Your doors are may provide visitors with their first impression of your home. Wooden doors can enhance the appearance of your home, but sun-damaged doors can detract from it. Unfortunately, wooden doors tend to weather quicker than steel-plated doors, especially in locations subject to intense sunlight. Refinishing a sun-damaged wooden door can help repair existing flaws and minimize further damage.
Things You'll Need
- 80-grit sandpaper
- Small sponge or cotton swab
- Chemical stripper
- Tack cloth
- Varnish or polyurethane
Tap the hinge pins out with a hammer. Remove your door from its hinges. Use a screwdriver to take off the doorknob, deadbolt locks and hinges. Cover the top of your sawhorses with a layer of old towels to protect the surface of your door. Lay your door on the sawhorses, placing the exterior side up.
Sand down the existing paint or finish with a power sander and a piece of 80-grit sandpaper. Using light pressure, move your power sander along the wooden panels in the direction of the grain. Buff off the finish on all your broad, flat surfaces in this manner. Stop sanding as soon as you reveal the bare wood. Wipe the particles from your door with a clean rag.
Apply a chemical stripper to curves, ridges and grooves. Use a small sponge or cotton swab to work the stripper into the indentations. Allow the stripper to set for the amount of time recommended on the product's label. Wipe off the softened finish with a clean, soft rag. Remove stubborn areas of paint or varnish with a second application of stripper. Use a damp cloth to wipe off any residue.
Remove any dust, lint and paint particles. Brush off visible debris with a dry cloth. Wipe your door with a piece of tack cloth to eliminate small particles that you can't readily see. These small hairs and dust specks can cause bumps in your finish and increase the risk of peeling and flaking.
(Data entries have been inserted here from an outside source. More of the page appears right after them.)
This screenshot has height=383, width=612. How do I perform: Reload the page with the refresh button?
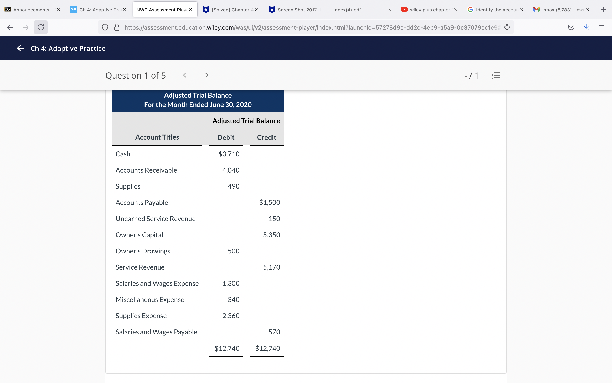[x=41, y=27]
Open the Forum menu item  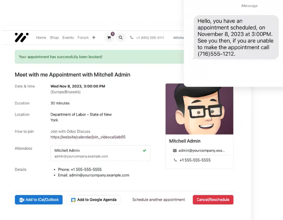(x=83, y=38)
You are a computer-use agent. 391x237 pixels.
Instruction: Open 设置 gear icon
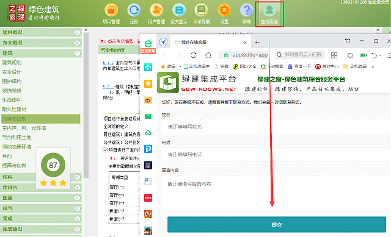(x=224, y=10)
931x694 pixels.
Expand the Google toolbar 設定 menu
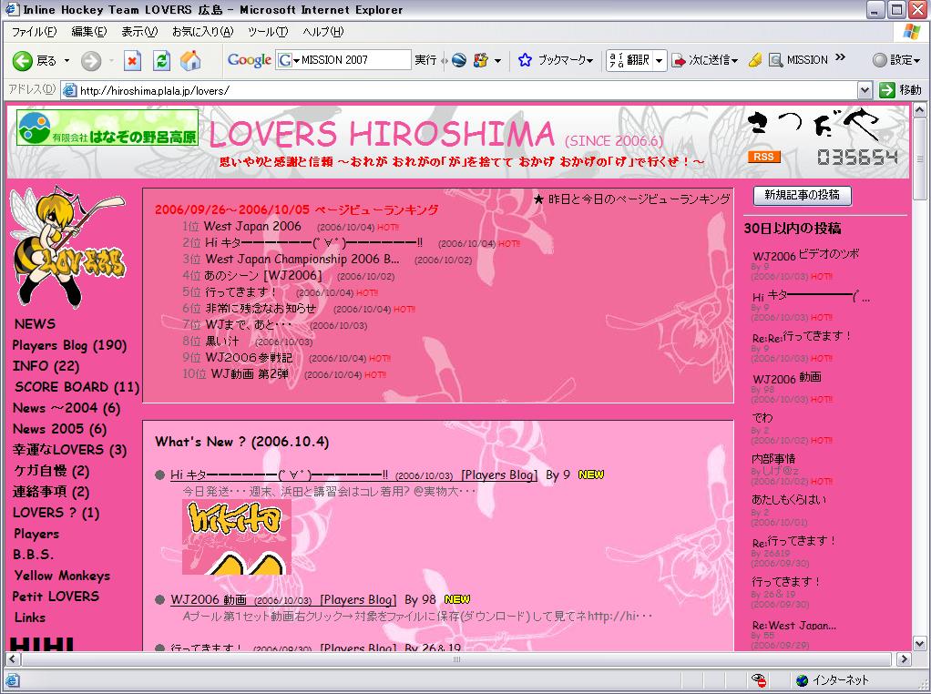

Apply a coat of UV-resistant varnish or polyurethane, labeled for exterior use. Use long strokes along the direction of the wood's grain. Use a thin coat to avoid bubbles and drips. Let the first coat of finish dry for the recommended amount of time. Avoid touching the finish while it cures. Apply a second coat over your first coat.
Attach your doorknob, deadbolt and hinge hardware once the finish dries completely. Hang your door back onto the door frame.
Tips & Warnings
- Use chemical strippers, polyurethane finishes and varnishes in well-ventilated areas.